__Provided text__.
══════════════════════════════
Hybrid-Sensitivity-Weighted-Quantization (HSWQ)

High-fidelity FP8 quantization for diffusion models (Z Image Turbo family). HSWQ uses sensitivity and importance analysis instead of naive uniform cast, and offers two modes: standard-compatible (V1) and high-performance scaled (V2).

Technical details: md/HSWQ_ Hybrid Sensitivity Weighted Quantization.md

How to quantize: How to quantize Z Image.md

Z Image Benchmark Test Results: Z Image Benchmark Test Results.md

Overview

Feature	V1: Standard Compatible	V2: High Performance Scaled
Compatibility	Full (100%), any FP8 loader	The scaled model does not perform well in the current ComfyUI.
File format	Standard FP8 (`torch.float8_e4m3fn`)	Extended FP8 (weights + `.scale` metadata)
Image quality (SSIM)	~0.96 (theoretical limit)	~Unable to measure at this time
Mechanism	Optimal clipping (smart clipping)	Full-range scaling (dynamic scaling)
Use case	Distribution, general users	In-house, max quality, server-side

File size is reduced by about 60-70% vs FP16 while keeping best quality per use case.

Architecture

Dual Monitor System - During calibration, two metrics are collected:
- Sensitivity (output variance): layers that hurt image quality most if corrupted - top fraction kept in FP16 per keep ratio.
- Importance (input mean absolute value): per-channel contribution - used as weights in the weighted histogram.
Rigorous FP8 Grid Simulation - Uses a physical grid (all 0-255 values cast to torch.float8_e4m3fn) instead of theoretical formulas, so MSE matches real runtime.
Weighted MSE Optimization - Finds parameters that minimize quantization error using the importance histogram.

Modes

V1 (scaled=False): No scaling; only the clipping threshold (amax) is optimized. Output is standard FP8 weights. Use when you need maximum compatibility.
══════════════════════════════
__Provided data__.
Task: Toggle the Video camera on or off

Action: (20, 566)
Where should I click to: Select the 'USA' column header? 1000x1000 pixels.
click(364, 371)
══════════════════════════════
__Exercise instructions__.
1 – Write out the part of the HSWQ quantization text starting with "Technical details: md/HSWQ_" and going on through "scaling (dynamic scaling)", word for word.
2 – Extend the HSWQ quantization text, picking up right after its final sentence.

__Results of the exercise__.
1 –
Technical details: md/HSWQ_ Hybrid Sensitivity Weighted Quantization.md

How to quantize: How to quantize Z Image.md

Z Image Benchmark Test Results: Z Image Benchmark Test Results.md

Overview

Feature	V1: Standard Compatible	V2: High Performance Scaled
Compatibility	Full (100%), any FP8 loader	The scaled model does not perform well in the current ComfyUI.
File format	Standard FP8 (`torch.float8_e4m3fn`)	Extended FP8 (weights + `.scale` metadata)
Image quality (SSIM)	~0.96 (theoretical limit)	~Unable to measure at this time
Mechanism	Optimal clipping (smart clipping)	Full-range scaling (dynamic scaling)

2 –
V2 (scaled=True): Weights are scaled to FP8 range, quantized, and inverse scale S is stored in Safetensors (.scale). Unavailable until a dedicated loader exists.

Recommended Parameters

Samples: 32 (recommended).
Keep ratio: 0.05-0.25 (5-25%) - keeps critical layers in FP16; for Z Image Turbo (ZIT), 5-10% often gives sufficient quality.
Steps: 25 (recommended) - to include early denoising sensitivity.

Benchmark (Reference)

Model	SSIM (Avg)	File size	Compatibility
Original FP16	1.0000	100% (6.5GB)	High
Naive FP8	0.75-0.92	50%	High
HSWQ V1	0.88-0.99	60-70% (FP16 mixed)	High
HSWQ V2	Unable to measure at this time	60-70% (FP16 mixed)	Low (custom loader)

HSWQ V1 gives a clear gain over Naive FP8 with full compatibility; V2 is unavailable until a dedicated loader exists.

Available Models

Quantized checkpoints use suffix _hswq_r32_r0.05_v1 (R32 calibration samples, keep ratio r0.05, HSWQ v1).

Filename	Base Model	Version	License
`darkBeastMar2126Latest_dbzit8SDAFOK_hswq_r32_r0.05_v1.safetensors`	darkBeastMar2126Latest_dbzit8SDAFOK	v8	Apache 2.0
`harukiMIX_zit2603_hswq_r32_r0.05_v1.safetensors`	harukiMIX_zit2603	v2603	Apache 2.0
`moodyRealMix_zitV5DPO_hswq_r32_r0.05_v1.safetensors`	moodyRealMix_zitV5DPO	v5	Apache 2.0
`moodyRealMix_zitV6DPO_hswq_r32_r0.05_v1.safetensors`	moodyRealMix_zitV6DPO	v6	Apache 2.0
`moodyWildMix_v02_hswq_r32_r0.05_v1.safetensors`	moodyWildMix_v02	v0.2	Apache 2.0
`unstableRevolution_V2Fp16_hswq_r32_r0.05_v1.safetensors`	unstableRevolution_V2Fp16	v2	Apache 2.0
`zit_hswq_R32_r0.05_v1.safetensors`	Official Z Image Turbo weights redistributed as Comfy split checkpoints: Comfy-Org/z_image_turbo (diffusion file used for quantization: `split_files/diffusion_models/z_image_turbo_bf16.safetensors`)	Turbo official	See upstream repo

Credits & License

Base Models

These models are derivatives of their respective creators or upstream distributions. All credit for training and aesthetic tuning belongs to the original authors.

darkBeastMar2126Latest_dbzit8SDAFOK: Created by AiMetatron.
harukiMIX_zit2603: Created by HARUKI3.
moodyRealMix_zitV5DPO / moodyRealMix_zitV6DPO: Created by catlover1937 (Moody Real Mix on Civitai).
moodyWildMix_v02: Created by catlover1937.
unstableRevolution_V2Fp16: Created by Peli86.
Official Z Image Turbo (ZIT): Distribution Comfy-Org/z_image_turbo on Hugging Face - follow upstream terms.

Disclaimer: These models are provided for optimization and research purposes. Please adhere to the original licenses of the base models.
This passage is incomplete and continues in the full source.